Dec '11/Jan '12

Millions in the balance

Vale class action case may go to Supreme Court

By G. Lanktree


A landmark environmental class action lawsuit brought by the residents of Port Colborne, Ontario, against Brazilian mining giant Vale S.A. may be headed to the Supreme Court of Canada, said the plaintiff’s lawyer, Eric K. Gillespie. In 2010, his clients had been awarded $36 million, but that was overturned by the Ontario Court of appeal in October 2011. In early December, Gillespie asked Canada’s top court for leave to appeal that decision.

“The Court of Appeal’s decision has raised a number of concerns for people in the legal profession,” Gillespie said. “They think it will have a significant effect in reducing people’s ability to bring environmental class actions.”

The case against Vale, known as Smith v. Inco Ltd., involves 7,000 people who have owned residential property in Port Colborne since 2000. They argue that property values have been impacted by contamination from the Inco nickel refinery that operated in their city between 1918 and 1984, and negative press in 2000 that followed broad public disclosure of the contamination. They sought compensation from Vale after it bought Inco in 2006.

As the case stands now, industrial companies can take comfort that a claim of nuisance would have to be substantial in order for the plaintiffs to be awarded damages. “In the case of Smith v. Inco Ltd., the simple fact that nickel emissions changed the chemical composition of the soil wasn’t enough,” said Steven F. Rosenhek, a partner in the legal firm Fasken Martineau DuMoulin LLP, who often handles class action cases.

“Many of the concerns that people have about environmental damage are not about physical damage or physical injury,” Rosenhek added. In making their case, the plaintiffs did not claim that nickel contamination had affected their health, nor the use of their properties. “If the Court of Appeal’s ruling stands, you can’t just say you have a concern; you actually have to show there was some kind of damage,” he explained. “It would eliminate a lot of complaints.”

After an application for leave to appeal is filed, it can be six to nine months before the Supreme Court reaches a decision on whether to hear the case. But Gillespie believes there’s a good argument for it to go through. “The court is going to be determining if there are matters or issues of national importance that go beyond the concerns of the individual parties,” he said. “The law around private nuisance that appeared to be well settled has now become uncertain. The Court of Appeal’s standard of having to prove significant health risks, if not actual harm, changes the law.”

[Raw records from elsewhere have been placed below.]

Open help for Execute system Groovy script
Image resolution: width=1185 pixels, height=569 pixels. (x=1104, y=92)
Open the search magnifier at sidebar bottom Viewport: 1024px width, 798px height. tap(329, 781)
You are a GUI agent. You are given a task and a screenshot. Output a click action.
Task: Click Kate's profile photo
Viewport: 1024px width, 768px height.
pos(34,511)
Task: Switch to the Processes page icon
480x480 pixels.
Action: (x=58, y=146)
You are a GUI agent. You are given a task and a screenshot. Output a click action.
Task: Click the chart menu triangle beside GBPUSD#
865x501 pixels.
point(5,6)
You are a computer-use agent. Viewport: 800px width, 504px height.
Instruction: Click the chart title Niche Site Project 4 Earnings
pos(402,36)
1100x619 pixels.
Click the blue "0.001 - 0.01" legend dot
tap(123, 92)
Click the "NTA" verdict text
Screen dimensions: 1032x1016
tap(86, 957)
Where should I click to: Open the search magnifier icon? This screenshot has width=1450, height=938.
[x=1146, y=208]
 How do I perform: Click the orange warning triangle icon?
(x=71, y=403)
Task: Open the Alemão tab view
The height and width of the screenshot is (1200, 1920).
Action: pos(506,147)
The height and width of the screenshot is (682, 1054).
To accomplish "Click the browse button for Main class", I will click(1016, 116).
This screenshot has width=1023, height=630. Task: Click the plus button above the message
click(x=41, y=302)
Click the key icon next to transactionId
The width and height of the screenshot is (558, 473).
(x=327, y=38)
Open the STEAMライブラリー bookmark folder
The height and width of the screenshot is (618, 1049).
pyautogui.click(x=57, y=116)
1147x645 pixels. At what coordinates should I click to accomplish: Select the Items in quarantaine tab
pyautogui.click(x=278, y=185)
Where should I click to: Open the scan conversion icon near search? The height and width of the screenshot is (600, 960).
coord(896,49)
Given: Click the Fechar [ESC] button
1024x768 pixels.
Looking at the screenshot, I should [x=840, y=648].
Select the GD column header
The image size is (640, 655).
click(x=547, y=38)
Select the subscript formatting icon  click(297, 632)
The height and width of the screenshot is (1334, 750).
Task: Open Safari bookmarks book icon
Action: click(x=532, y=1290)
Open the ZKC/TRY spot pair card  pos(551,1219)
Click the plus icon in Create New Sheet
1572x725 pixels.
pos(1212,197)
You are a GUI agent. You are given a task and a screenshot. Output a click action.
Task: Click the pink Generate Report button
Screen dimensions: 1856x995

The Court of Appeal’s decision to overturn the ruling hinged on the conclusion that the standard of strict liability, established in an 1868 English case, did not apply. The standard weighs whether a company is legally responsible for damage and loss resulting from its actions or omissions. In the English case, a landowner was found in the wrong after a water reservoir built over a neighbour’s mine flooded the pit.

But whereas the reservoir failed catastrophically, Inco’s refinery had impacts on its surroundings from normal use. The words from the original case considered the reservoir a “non-natural” use of the land because it brought quantities of water to the property that weren’t originally found there. “Yet the Court of Appeal appears to have focused on whether the use by Inco was a licensed or appropriate use,” said Gillespie. “This decision appears to have opened up a debate about how those original words should be correctly interpreted.” In the eyes of the Court of Appeal, the Inco facility was not a “non-natural” use of the property, as it complied with all the relevant environmental laws.

If the original trial judgment were restored in the Port Colborne case, the mining industry would have to worry about effects that did not amount to physical harm, said Rosenhek. “Parties could complain about their concerns about health rather than having to prove tangible health impacts or a realistic risk of such impacts,” he pointed out. As such, the case could have a wide impact on operations such as Alberta’s oil sands and other extraction or refining projects.